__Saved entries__
--------------------------------------------------

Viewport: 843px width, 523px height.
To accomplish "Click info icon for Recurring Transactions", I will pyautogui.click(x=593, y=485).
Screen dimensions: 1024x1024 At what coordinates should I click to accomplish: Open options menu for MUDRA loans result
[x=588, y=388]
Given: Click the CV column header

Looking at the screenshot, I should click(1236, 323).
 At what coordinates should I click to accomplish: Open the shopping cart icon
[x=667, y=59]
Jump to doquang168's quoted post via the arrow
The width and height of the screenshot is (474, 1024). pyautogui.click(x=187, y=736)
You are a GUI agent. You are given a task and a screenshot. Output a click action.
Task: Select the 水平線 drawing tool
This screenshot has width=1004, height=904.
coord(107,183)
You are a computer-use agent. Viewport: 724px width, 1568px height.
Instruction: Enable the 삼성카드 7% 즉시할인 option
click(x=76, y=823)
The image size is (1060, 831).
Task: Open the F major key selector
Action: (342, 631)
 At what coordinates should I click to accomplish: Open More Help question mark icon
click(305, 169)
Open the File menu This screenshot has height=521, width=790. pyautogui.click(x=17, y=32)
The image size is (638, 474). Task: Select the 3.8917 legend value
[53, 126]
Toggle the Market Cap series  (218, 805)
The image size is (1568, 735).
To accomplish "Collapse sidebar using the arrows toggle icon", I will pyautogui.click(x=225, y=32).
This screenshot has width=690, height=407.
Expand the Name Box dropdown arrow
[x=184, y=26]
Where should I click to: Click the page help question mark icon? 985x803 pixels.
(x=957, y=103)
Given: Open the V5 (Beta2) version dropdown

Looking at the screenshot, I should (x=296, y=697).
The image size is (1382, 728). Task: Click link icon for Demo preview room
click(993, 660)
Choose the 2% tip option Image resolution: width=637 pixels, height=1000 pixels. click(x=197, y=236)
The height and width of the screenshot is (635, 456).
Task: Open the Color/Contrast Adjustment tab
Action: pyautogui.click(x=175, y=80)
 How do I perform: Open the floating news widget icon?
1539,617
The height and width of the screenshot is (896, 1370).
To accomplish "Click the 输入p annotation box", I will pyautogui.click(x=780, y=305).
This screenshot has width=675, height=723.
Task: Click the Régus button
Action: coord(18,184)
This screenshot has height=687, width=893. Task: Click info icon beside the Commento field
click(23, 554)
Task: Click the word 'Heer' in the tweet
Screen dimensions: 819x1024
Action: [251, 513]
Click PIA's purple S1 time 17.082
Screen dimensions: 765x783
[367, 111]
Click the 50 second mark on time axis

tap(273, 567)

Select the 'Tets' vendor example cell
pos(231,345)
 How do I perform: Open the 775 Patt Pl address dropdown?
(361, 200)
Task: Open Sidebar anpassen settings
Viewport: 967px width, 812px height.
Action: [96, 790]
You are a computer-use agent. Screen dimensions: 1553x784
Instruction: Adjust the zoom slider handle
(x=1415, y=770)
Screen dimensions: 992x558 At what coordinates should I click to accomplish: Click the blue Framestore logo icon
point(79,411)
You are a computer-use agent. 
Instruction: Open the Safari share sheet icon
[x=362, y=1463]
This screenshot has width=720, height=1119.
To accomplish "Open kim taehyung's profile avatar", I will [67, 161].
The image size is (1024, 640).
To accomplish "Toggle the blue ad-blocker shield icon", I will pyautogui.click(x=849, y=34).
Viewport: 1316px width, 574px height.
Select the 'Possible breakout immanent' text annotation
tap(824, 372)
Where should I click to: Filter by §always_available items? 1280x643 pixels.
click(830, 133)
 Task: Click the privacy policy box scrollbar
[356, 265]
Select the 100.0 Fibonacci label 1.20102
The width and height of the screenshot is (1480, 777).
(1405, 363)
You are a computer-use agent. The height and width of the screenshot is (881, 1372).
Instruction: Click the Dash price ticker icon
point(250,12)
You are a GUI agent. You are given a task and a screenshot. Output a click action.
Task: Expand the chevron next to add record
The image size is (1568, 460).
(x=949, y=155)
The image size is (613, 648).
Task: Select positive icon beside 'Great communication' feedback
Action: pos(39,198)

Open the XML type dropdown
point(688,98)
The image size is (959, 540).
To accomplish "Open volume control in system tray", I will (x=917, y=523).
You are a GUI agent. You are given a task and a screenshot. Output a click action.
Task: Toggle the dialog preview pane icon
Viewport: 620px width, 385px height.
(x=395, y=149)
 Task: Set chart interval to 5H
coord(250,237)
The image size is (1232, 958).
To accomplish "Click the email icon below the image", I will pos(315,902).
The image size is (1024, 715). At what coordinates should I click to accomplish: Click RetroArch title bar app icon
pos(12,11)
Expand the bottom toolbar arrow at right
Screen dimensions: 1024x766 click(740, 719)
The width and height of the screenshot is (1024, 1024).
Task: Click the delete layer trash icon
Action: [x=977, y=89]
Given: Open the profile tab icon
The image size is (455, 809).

--------------------------------------------------

__WHAT NEEDS TO BE DONE__
Set every record down again exactly as written.

__EXERCISE RESULT__
Viewport: 843px width, 523px height.
To accomplish "Click info icon for Recurring Transactions", I will pyautogui.click(x=593, y=485).
Screen dimensions: 1024x1024 At what coordinates should I click to accomplish: Open options menu for MUDRA loans result
[x=588, y=388]
Given: Click the CV column header

Looking at the screenshot, I should click(1236, 323).
 At what coordinates should I click to accomplish: Open the shopping cart icon
[x=667, y=59]
Jump to doquang168's quoted post via the arrow
The width and height of the screenshot is (474, 1024). pyautogui.click(x=187, y=736)
You are a GUI agent. You are given a task and a screenshot. Output a click action.
Task: Select the 水平線 drawing tool
This screenshot has width=1004, height=904.
coord(107,183)
You are a computer-use agent. Viewport: 724px width, 1568px height.
Instruction: Enable the 삼성카드 7% 즉시할인 option
click(x=76, y=823)
The image size is (1060, 831).
Task: Open the F major key selector
Action: (342, 631)
 At what coordinates should I click to accomplish: Open More Help question mark icon
click(305, 169)
Open the File menu This screenshot has height=521, width=790. pyautogui.click(x=17, y=32)
The image size is (638, 474). Task: Select the 3.8917 legend value
[53, 126]
Toggle the Market Cap series  (218, 805)
The image size is (1568, 735).
To accomplish "Collapse sidebar using the arrows toggle icon", I will pyautogui.click(x=225, y=32).
This screenshot has width=690, height=407.
Expand the Name Box dropdown arrow
[x=184, y=26]
Where should I click to: Click the page help question mark icon? 985x803 pixels.
(x=957, y=103)
Given: Open the V5 (Beta2) version dropdown

Looking at the screenshot, I should (x=296, y=697).
The image size is (1382, 728). Task: Click link icon for Demo preview room
click(993, 660)
Choose the 2% tip option Image resolution: width=637 pixels, height=1000 pixels. click(x=197, y=236)
The height and width of the screenshot is (635, 456).
Task: Open the Color/Contrast Adjustment tab
Action: pyautogui.click(x=175, y=80)
 How do I perform: Open the floating news widget icon?
1539,617
The height and width of the screenshot is (896, 1370).
To accomplish "Click the 输入p annotation box", I will pyautogui.click(x=780, y=305).
This screenshot has width=675, height=723.
Task: Click the Régus button
Action: coord(18,184)
This screenshot has height=687, width=893. Task: Click info icon beside the Commento field
click(23, 554)
Task: Click the word 'Heer' in the tweet
Screen dimensions: 819x1024
Action: [251, 513]
Click PIA's purple S1 time 17.082
Screen dimensions: 765x783
[367, 111]
Click the 50 second mark on time axis

tap(273, 567)

Select the 'Tets' vendor example cell
pos(231,345)
 How do I perform: Open the 775 Patt Pl address dropdown?
(361, 200)
Task: Open Sidebar anpassen settings
Viewport: 967px width, 812px height.
Action: [96, 790]
You are a computer-use agent. Screen dimensions: 1553x784
Instruction: Adjust the zoom slider handle
(x=1415, y=770)
Screen dimensions: 992x558 At what coordinates should I click to accomplish: Click the blue Framestore logo icon
point(79,411)
You are a computer-use agent. 
Instruction: Open the Safari share sheet icon
[x=362, y=1463]
This screenshot has width=720, height=1119.
To accomplish "Open kim taehyung's profile avatar", I will [67, 161].
The image size is (1024, 640).
To accomplish "Toggle the blue ad-blocker shield icon", I will pyautogui.click(x=849, y=34).
Viewport: 1316px width, 574px height.
Select the 'Possible breakout immanent' text annotation
tap(824, 372)
Where should I click to: Filter by §always_available items? 1280x643 pixels.
click(830, 133)
 Task: Click the privacy policy box scrollbar
[356, 265]
Select the 100.0 Fibonacci label 1.20102
The width and height of the screenshot is (1480, 777).
(1405, 363)
You are a computer-use agent. The height and width of the screenshot is (881, 1372).
Instruction: Click the Dash price ticker icon
point(250,12)
You are a GUI agent. You are given a task and a screenshot. Output a click action.
Task: Expand the chevron next to add record
The image size is (1568, 460).
(x=949, y=155)
The image size is (613, 648).
Task: Select positive icon beside 'Great communication' feedback
Action: pos(39,198)

Open the XML type dropdown
point(688,98)
The image size is (959, 540).
To accomplish "Open volume control in system tray", I will (x=917, y=523).
You are a GUI agent. You are given a task and a screenshot. Output a click action.
Task: Toggle the dialog preview pane icon
Viewport: 620px width, 385px height.
(x=395, y=149)
 Task: Set chart interval to 5H
coord(250,237)
The image size is (1232, 958).
To accomplish "Click the email icon below the image", I will pos(315,902).
The image size is (1024, 715). At what coordinates should I click to accomplish: Click RetroArch title bar app icon
pos(12,11)
Expand the bottom toolbar arrow at right
Screen dimensions: 1024x766 click(740, 719)
The width and height of the screenshot is (1024, 1024).
Task: Click the delete layer trash icon
Action: [x=977, y=89]
Given: Open the profile tab icon
The image size is (455, 809).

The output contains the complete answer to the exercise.